Dataset entries
Start of Block

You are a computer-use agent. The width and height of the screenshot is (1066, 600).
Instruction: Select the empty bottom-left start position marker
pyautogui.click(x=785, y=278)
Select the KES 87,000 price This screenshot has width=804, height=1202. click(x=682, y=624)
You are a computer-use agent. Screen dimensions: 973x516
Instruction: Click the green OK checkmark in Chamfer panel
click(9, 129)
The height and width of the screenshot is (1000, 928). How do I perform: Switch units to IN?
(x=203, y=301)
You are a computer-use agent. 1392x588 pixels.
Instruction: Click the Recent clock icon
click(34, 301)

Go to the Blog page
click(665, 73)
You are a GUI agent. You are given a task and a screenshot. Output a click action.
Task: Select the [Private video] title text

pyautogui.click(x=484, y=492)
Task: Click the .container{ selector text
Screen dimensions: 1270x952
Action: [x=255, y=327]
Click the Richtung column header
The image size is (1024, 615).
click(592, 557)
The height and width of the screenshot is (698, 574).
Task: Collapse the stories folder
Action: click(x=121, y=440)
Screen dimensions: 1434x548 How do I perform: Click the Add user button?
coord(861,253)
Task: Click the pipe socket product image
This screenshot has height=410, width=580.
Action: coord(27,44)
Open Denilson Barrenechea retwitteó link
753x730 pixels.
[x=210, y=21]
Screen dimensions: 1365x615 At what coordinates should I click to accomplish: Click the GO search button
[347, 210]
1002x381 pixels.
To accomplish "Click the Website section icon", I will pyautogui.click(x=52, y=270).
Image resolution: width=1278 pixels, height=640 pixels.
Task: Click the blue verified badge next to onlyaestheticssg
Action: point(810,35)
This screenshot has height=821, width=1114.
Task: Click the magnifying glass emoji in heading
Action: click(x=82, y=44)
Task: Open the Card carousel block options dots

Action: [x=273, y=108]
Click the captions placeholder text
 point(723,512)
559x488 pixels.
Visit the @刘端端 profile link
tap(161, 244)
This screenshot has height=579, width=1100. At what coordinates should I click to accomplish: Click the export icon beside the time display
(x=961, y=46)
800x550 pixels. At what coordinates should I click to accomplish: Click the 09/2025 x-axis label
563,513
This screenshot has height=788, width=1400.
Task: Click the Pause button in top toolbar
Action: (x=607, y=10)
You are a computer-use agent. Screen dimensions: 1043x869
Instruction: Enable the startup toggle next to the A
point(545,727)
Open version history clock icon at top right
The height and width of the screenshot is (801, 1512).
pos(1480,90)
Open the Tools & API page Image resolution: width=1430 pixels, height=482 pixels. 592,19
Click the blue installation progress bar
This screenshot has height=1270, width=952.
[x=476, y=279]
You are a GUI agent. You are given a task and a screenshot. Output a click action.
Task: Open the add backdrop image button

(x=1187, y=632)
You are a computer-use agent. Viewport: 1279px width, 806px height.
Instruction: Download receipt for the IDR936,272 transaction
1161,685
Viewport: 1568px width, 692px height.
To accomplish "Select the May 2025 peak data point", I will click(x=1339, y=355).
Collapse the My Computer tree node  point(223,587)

End of Block

Problem statement: The records above are to be duplicated word for word.

Result for this task:
You are a computer-use agent. The width and height of the screenshot is (1066, 600).
Instruction: Select the empty bottom-left start position marker
pyautogui.click(x=785, y=278)
Select the KES 87,000 price This screenshot has width=804, height=1202. click(x=682, y=624)
You are a computer-use agent. Screen dimensions: 973x516
Instruction: Click the green OK checkmark in Chamfer panel
click(9, 129)
The height and width of the screenshot is (1000, 928). How do I perform: Switch units to IN?
(x=203, y=301)
You are a computer-use agent. 1392x588 pixels.
Instruction: Click the Recent clock icon
click(34, 301)

Go to the Blog page
click(665, 73)
You are a GUI agent. You are given a task and a screenshot. Output a click action.
Task: Select the [Private video] title text

pyautogui.click(x=484, y=492)
Task: Click the .container{ selector text
Screen dimensions: 1270x952
Action: [x=255, y=327]
Click the Richtung column header
The image size is (1024, 615).
click(592, 557)
The height and width of the screenshot is (698, 574).
Task: Collapse the stories folder
Action: click(x=121, y=440)
Screen dimensions: 1434x548 How do I perform: Click the Add user button?
coord(861,253)
Task: Click the pipe socket product image
This screenshot has height=410, width=580.
Action: coord(27,44)
Open Denilson Barrenechea retwitteó link
753x730 pixels.
[x=210, y=21]
Screen dimensions: 1365x615 At what coordinates should I click to accomplish: Click the GO search button
[347, 210]
1002x381 pixels.
To accomplish "Click the Website section icon", I will pyautogui.click(x=52, y=270).
Image resolution: width=1278 pixels, height=640 pixels.
Task: Click the blue verified badge next to onlyaestheticssg
Action: point(810,35)
This screenshot has height=821, width=1114.
Task: Click the magnifying glass emoji in heading
Action: click(x=82, y=44)
Task: Open the Card carousel block options dots

Action: [x=273, y=108]
Click the captions placeholder text
 point(723,512)
559x488 pixels.
Visit the @刘端端 profile link
tap(161, 244)
This screenshot has height=579, width=1100. At what coordinates should I click to accomplish: Click the export icon beside the time display
(x=961, y=46)
800x550 pixels. At what coordinates should I click to accomplish: Click the 09/2025 x-axis label
563,513
This screenshot has height=788, width=1400.
Task: Click the Pause button in top toolbar
Action: (x=607, y=10)
You are a computer-use agent. Screen dimensions: 1043x869
Instruction: Enable the startup toggle next to the A
point(545,727)
Open version history clock icon at top right
The height and width of the screenshot is (801, 1512).
pos(1480,90)
Open the Tools & API page Image resolution: width=1430 pixels, height=482 pixels. 592,19
Click the blue installation progress bar
This screenshot has height=1270, width=952.
[x=476, y=279]
You are a GUI agent. You are given a task and a screenshot. Output a click action.
Task: Open the add backdrop image button

(x=1187, y=632)
You are a computer-use agent. Viewport: 1279px width, 806px height.
Instruction: Download receipt for the IDR936,272 transaction
1161,685
Viewport: 1568px width, 692px height.
To accomplish "Select the May 2025 peak data point", I will click(x=1339, y=355).
Collapse the My Computer tree node  point(223,587)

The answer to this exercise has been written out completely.